Charles Hazlitt Cahan
Conservative (1867-1942)
Hon. C. H. CAHAN (St. Lawrence-St. George):
Pringle. He also is a United States author. Pringle says of the Alaskan boundary dispute, at page 290:
The question was allowed to drift until 1902. Relations between the two countries had in the past been made none the happier by the extraordinary hostility toward Canada exhibited by American politicians. In 1867, Seward had urged the annexation of the dominion in payment for the damages caused by Great Britain's violations of neutrality during the civil war. Roosevelt himself had once made violent speeches urging that North America should be inhabited exclusively by citizens of the United States.
If Lodge and Hay were opposed to arbitration in the Alaska matter, Roosevelt was even more emphatic in insisting that the United States, alone, would settle it. Characteristically, although he must have known that the possibility of conflict was grotesque, he made secret preparations for war. In March, 1902, instructions went to secretary of war Root to have "additional troops sent as quietly and unostentatiously as possible to Southern Alaska." Root transmitted to the White House copies of the order dispatched to Brigadier General G. M. Randall, in command in the Northwest territory. In July, 1902, Roosevelt told Hay that arbitration was out of the question, that the Canadian claim was "an outrage, pure and simple . . . to pay them anything . . . would come dangerously near blackmail." A few days later the president said that he appreciated "the possibility of trouble . . . (but) Root had been quietly strengthening the garrison. ... In a spirit of bumptious truculence, which for years England had resisted . . . the Canadians put in this . . . false claim.

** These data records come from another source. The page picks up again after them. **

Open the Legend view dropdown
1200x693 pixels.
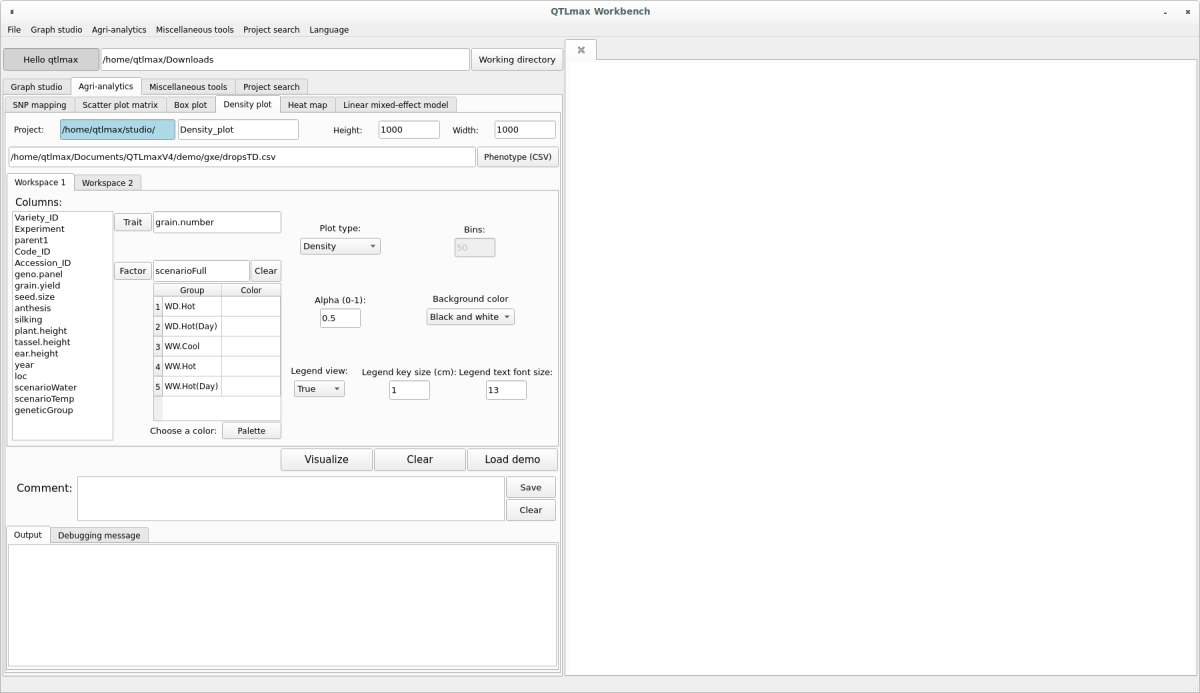(319, 389)
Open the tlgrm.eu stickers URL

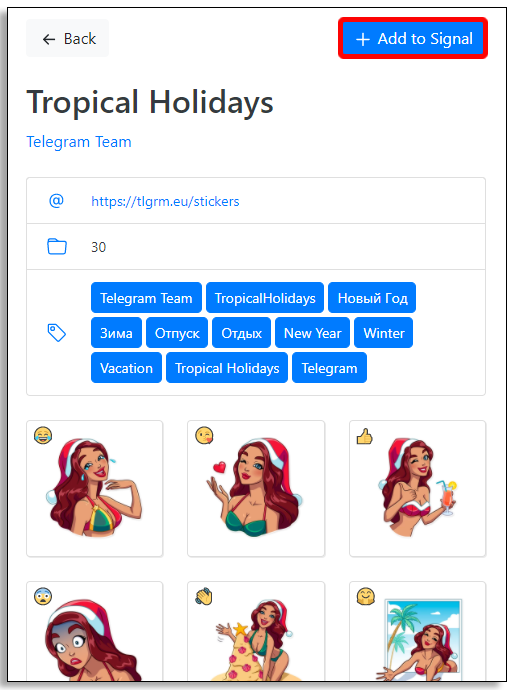tap(165, 201)
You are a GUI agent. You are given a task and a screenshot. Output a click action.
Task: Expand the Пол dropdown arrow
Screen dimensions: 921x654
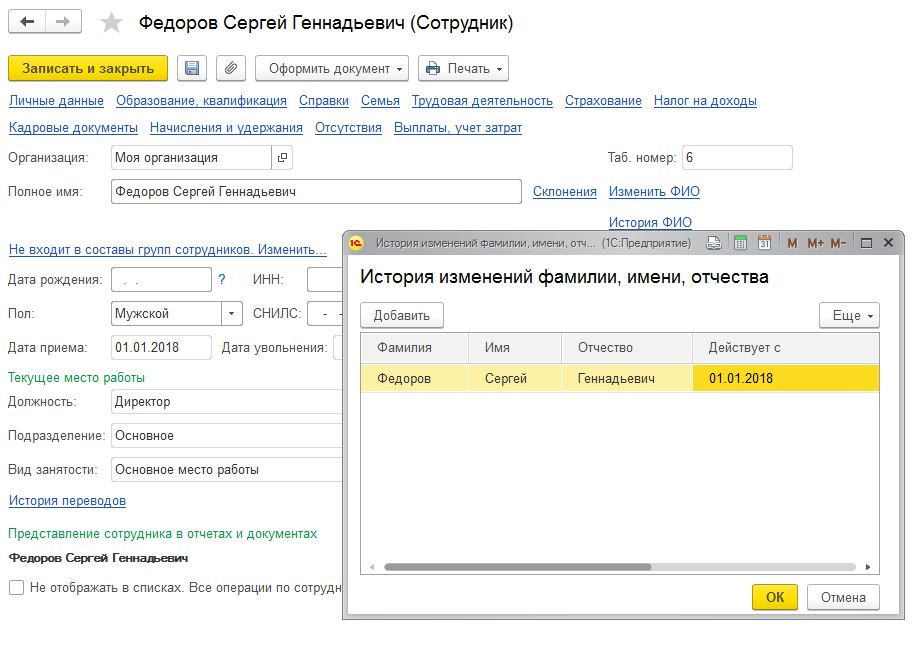232,314
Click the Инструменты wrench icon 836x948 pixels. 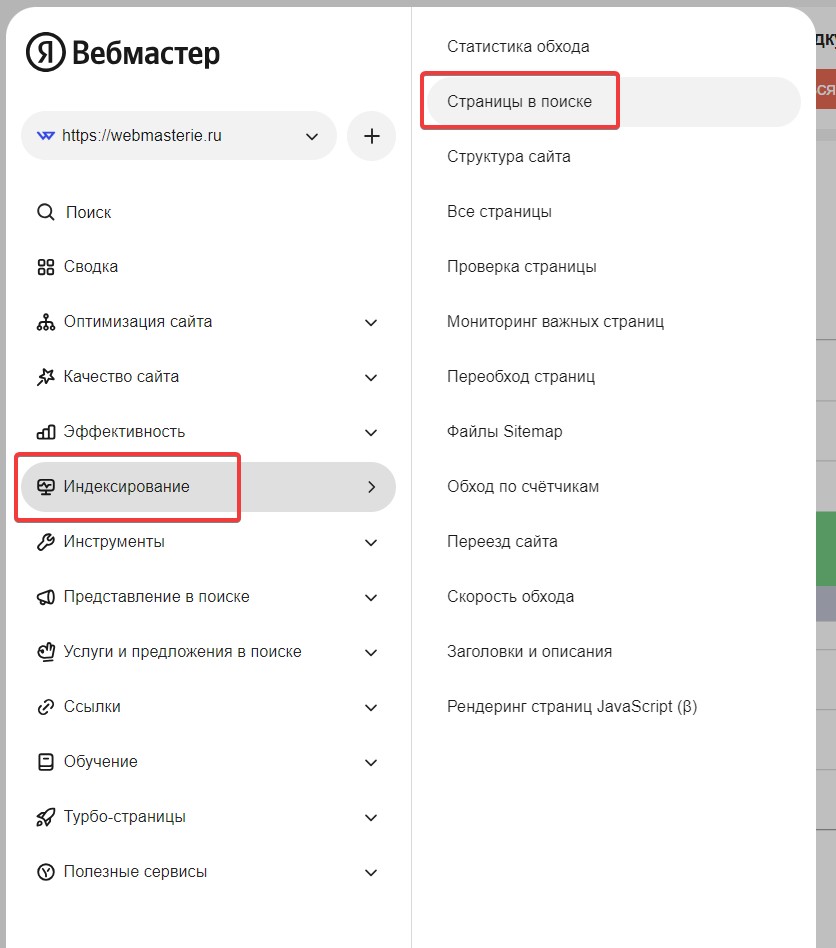pos(45,542)
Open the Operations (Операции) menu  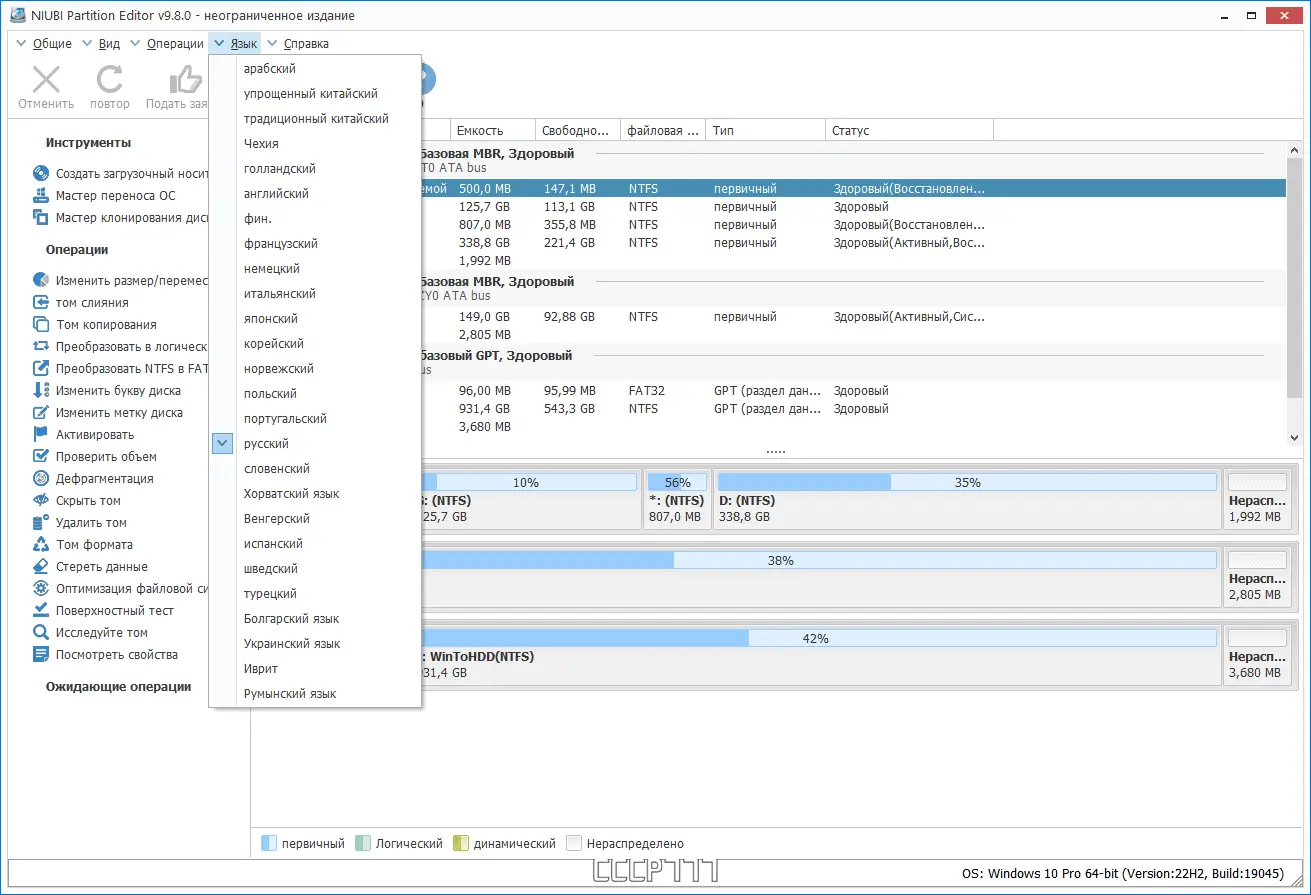[x=166, y=43]
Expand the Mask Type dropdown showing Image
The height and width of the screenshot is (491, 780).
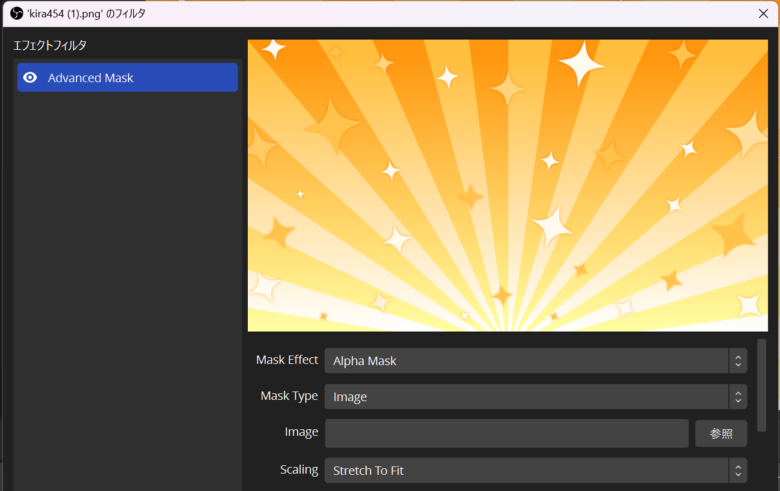point(525,397)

They now say that trouble may come if it is not acted on. I feel like telling them that if trouble comes it will be purely . . . their own fault; and although it would not be pleasant for us, it would be death for them."
The biographer proceeds:
This treaty, and Roosevelt's conduct under it, placed the United States in a bad light throughout the world. If arbitration was out of the question, no reason for the treaty existed.
And at page 292:
In truth, Roosevelt's "impartial jurists" ill became a nation affecting to believe in arbitration. The president's attitude was similarly ungracious later in 1903. To reports that Great Britain might ask for postponement, he said that she "must be kept right up to the mark." He disliked "making any kind of a threat," but if England played "fast and loose" he would break off negotiations, send a special message to congress, and "run the boundary as we deem it should be run"; in other words, offer an insult to British prestige which might have meant war had the issues been less absurd.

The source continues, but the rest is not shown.